Install the code base and the dependencies

git clone https://github.com/yynil/RWKVTTS
git clone https://github.com/yynil/CosyVoice

Add these two directories to the PYTHONPATH

export PYTHONPATH=$PYTHONPATH:/home/user/CosyVoice:/home/user/RWKVTTS

Install the dependencies

conda create -n rwkvtts-311 -y python=3.11
conda activate rwkvtts-311
conda install -y -c conda-forge pynini==2.1.6
sudo apt install cuda-12-6  
cd RWKVTTS
pip install -r rwkvtts_requirements.txt

Download the pretrained models from the following links: https://huggingface.co/yueyulin/rwkv-tts-base

Place the CosyVoice2-0.5B_RWKV_0.19B to local directory. Let's say /home/user/CosyVoice2-0.5B_RWKV_0.19B

Add two directories to the PYTHONPATH

The example code for inference is as follows:

def do_tts(tts_text,prompt_texts,cosyvoice):
    import logging
    for i, (prompt_audio_file, prompt_text) in enumerate(zip(prompt_audios, prompt_texts)):
        logging.info(f'Processing {prompt_text}')
        prompt_speech_16k = load_wav(prompt_audio_file, 16000)
        with torch.no_grad():
            if prompt_text is not None:
                for j, k in enumerate(cosyvoice.inference_zero_shot(tts_text,prompt_text, prompt_speech_16k, stream=False,speed=1)):
                    torchaudio.save('zero_{}_{}.wav'.format(i, j), k['tts_speech'], cosyvoice.sample_rate)
            else:
                for j, k in enumerate(cosyvoice.inference_cross_lingual(tts_text, prompt_speech_16k, stream=False,speed=1)):
                    torchaudio.save('zero_{}_{}.wav'.format(i, j), k['tts_speech'], cosyvoice.sample_rate)
        logging.info(f'Finished processing {prompt_text}')
if __name__ == '__main__':
    from cosyvoice.cli.cosyvoice import CosyVoice2
    import torch
    import sys
    # model_path = '/home/yueyulin/models/CosyVoice2-0.5B_RWKV_0.19B/'
    # device = 'cuda:0'
    print(sys.argv)
    model_path = sys.argv[1]
    device = sys.argv[2] if len(sys.argv) > 2 else 'cuda:0'
    is_flow_only = sys.argv[3]=='True' if len(sys.argv) > 3 else False
    print(f'is_flow_only: {is_flow_only}')
    cosyvoice = CosyVoice2(model_path,device=device,fp16=False,load_jit=False)
    
    from cosyvoice.utils.file_utils import load_wav
    import torchaudio
    prompt_audios = [
        '/home/yueyulin/github/RWKVTTS/zero_shot_prompt.wav',
        '/home/yueyulin/github/RWKVTTS/mine.wav',
        '/home/yueyulin/github/RWKVTTS/new.wav',
        '/home/yueyulin/github/RWKVTTS/Trump.wav',
    ]
    
    if not is_flow_only:
        prompt_texts = [
            '希望你以后做的比我还好呦。',
            '少年强则中国强。',
            '我随便说一句话,我喊开始录就开始录。',
            'numbers of Latino, African American, Asian American and native American voters.'
        ]
    else:
        prompt_texts = [
            None,
            None,
            None,
            None
        ]
    do_tts('Make America great again!',prompt_texts,cosyvoice)

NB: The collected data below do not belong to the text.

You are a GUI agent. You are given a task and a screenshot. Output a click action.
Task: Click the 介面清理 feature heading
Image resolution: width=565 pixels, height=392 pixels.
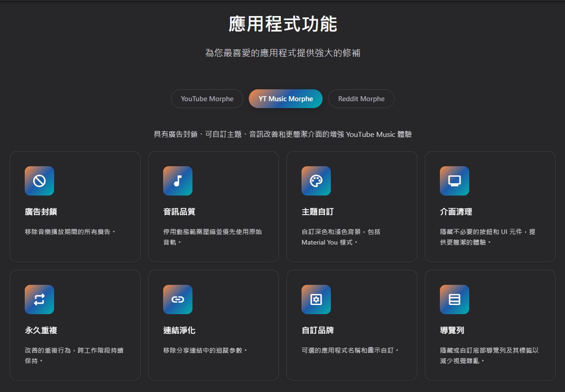[x=456, y=212]
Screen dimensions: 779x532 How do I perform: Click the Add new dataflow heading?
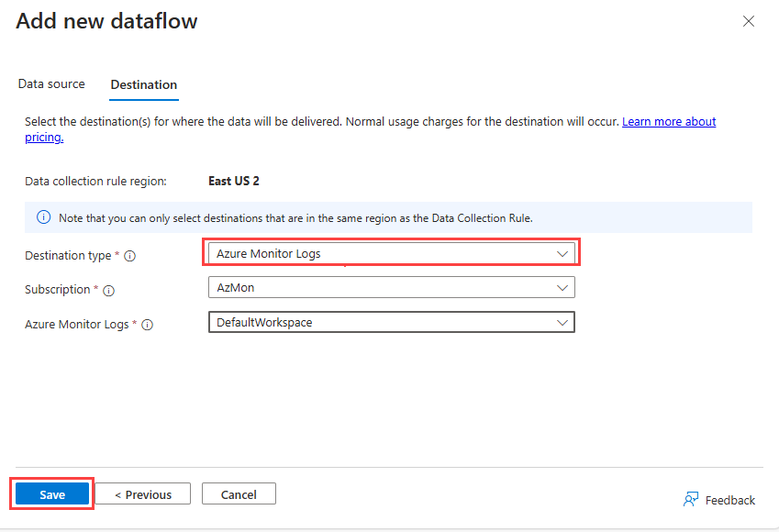[x=106, y=21]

If you pass the prompt_texts as None, the engine will only clone the voice flow and texture which is good to clone voice cross lingual. If you pass the correct prompt texts to the engine, the engine will try to continue to finish the audio tokens following the prompt audio you provided. This will be good to continue the audio you provided but it will be weird when you try to mix languages.

The test source code is test code.

Please change the paths to the correct paths in your system.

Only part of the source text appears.